Work instructions:
Rewrite all of the following entries, substituting "Choose" for every "Select" and keeping everything else unchanged.

Items listed in a dataset
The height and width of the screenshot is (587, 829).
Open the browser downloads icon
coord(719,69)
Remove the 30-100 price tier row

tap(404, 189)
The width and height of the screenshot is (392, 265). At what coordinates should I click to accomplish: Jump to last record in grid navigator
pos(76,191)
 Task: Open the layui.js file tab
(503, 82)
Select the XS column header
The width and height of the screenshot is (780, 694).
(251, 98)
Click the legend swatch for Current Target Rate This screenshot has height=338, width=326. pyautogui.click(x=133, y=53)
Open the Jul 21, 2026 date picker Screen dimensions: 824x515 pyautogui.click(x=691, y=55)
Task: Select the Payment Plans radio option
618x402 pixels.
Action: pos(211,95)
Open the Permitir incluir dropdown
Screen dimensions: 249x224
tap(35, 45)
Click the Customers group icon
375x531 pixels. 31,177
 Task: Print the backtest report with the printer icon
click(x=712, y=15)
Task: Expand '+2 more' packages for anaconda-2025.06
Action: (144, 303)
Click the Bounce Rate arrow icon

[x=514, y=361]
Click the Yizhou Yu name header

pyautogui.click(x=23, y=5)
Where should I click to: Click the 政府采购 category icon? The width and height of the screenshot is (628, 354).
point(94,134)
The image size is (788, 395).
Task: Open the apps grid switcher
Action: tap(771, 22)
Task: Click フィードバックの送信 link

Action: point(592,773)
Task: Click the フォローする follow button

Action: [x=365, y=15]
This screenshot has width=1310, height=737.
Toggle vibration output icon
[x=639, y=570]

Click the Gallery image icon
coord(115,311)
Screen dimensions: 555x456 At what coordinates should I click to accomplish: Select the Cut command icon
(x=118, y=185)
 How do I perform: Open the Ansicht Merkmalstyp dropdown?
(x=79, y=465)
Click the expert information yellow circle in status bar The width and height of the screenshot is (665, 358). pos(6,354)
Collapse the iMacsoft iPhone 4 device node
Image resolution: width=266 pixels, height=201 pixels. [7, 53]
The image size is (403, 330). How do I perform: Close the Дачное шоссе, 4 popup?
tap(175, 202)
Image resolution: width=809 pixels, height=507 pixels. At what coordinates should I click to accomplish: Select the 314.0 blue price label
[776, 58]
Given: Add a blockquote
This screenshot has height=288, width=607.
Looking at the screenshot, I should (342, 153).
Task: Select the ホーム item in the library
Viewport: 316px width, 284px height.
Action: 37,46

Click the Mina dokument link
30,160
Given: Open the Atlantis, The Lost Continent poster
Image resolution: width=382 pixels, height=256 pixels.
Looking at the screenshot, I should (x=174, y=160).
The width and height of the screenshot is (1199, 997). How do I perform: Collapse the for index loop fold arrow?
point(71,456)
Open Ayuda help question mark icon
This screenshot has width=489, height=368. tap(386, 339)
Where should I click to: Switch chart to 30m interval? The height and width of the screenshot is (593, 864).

Answer for this exercise:
The height and width of the screenshot is (587, 829).
Open the browser downloads icon
coord(719,69)
Remove the 30-100 price tier row

tap(404, 189)
The width and height of the screenshot is (392, 265). At what coordinates should I click to accomplish: Jump to last record in grid navigator
pos(76,191)
 Task: Open the layui.js file tab
(503, 82)
Choose the XS column header
The width and height of the screenshot is (780, 694).
(251, 98)
Click the legend swatch for Current Target Rate This screenshot has height=338, width=326. pyautogui.click(x=133, y=53)
Open the Jul 21, 2026 date picker Screen dimensions: 824x515 pyautogui.click(x=691, y=55)
Task: Choose the Payment Plans radio option
618x402 pixels.
Action: pos(211,95)
Open the Permitir incluir dropdown
Screen dimensions: 249x224
tap(35, 45)
Click the Customers group icon
375x531 pixels. 31,177
 Task: Print the backtest report with the printer icon
click(x=712, y=15)
Task: Expand '+2 more' packages for anaconda-2025.06
Action: (144, 303)
Click the Bounce Rate arrow icon

[x=514, y=361]
Click the Yizhou Yu name header

pyautogui.click(x=23, y=5)
Where should I click to: Click the 政府采购 category icon? The width and height of the screenshot is (628, 354).
point(94,134)
The image size is (788, 395).
Task: Open the apps grid switcher
Action: tap(771, 22)
Task: Click フィードバックの送信 link

Action: point(592,773)
Task: Click the フォローする follow button

Action: [x=365, y=15]
This screenshot has width=1310, height=737.
Toggle vibration output icon
[x=639, y=570]

Click the Gallery image icon
coord(115,311)
Screen dimensions: 555x456 At what coordinates should I click to accomplish: Choose the Cut command icon
(x=118, y=185)
 How do I perform: Open the Ansicht Merkmalstyp dropdown?
(x=79, y=465)
Click the expert information yellow circle in status bar The width and height of the screenshot is (665, 358). pos(6,354)
Collapse the iMacsoft iPhone 4 device node
Image resolution: width=266 pixels, height=201 pixels. [7, 53]
The image size is (403, 330). How do I perform: Close the Дачное шоссе, 4 popup?
tap(175, 202)
Image resolution: width=809 pixels, height=507 pixels. At what coordinates should I click to accomplish: Choose the 314.0 blue price label
[776, 58]
Given: Add a blockquote
This screenshot has height=288, width=607.
Looking at the screenshot, I should (342, 153).
Task: Choose the ホーム item in the library
Viewport: 316px width, 284px height.
Action: 37,46

Click the Mina dokument link
30,160
Given: Open the Atlantis, The Lost Continent poster
Image resolution: width=382 pixels, height=256 pixels.
Looking at the screenshot, I should (x=174, y=160).
The width and height of the screenshot is (1199, 997). How do I perform: Collapse the for index loop fold arrow?
point(71,456)
Open Ayuda help question mark icon
This screenshot has width=489, height=368. tap(386, 339)
Where should I click to: Switch chart to 30m interval? The height and width of the screenshot is (593, 864).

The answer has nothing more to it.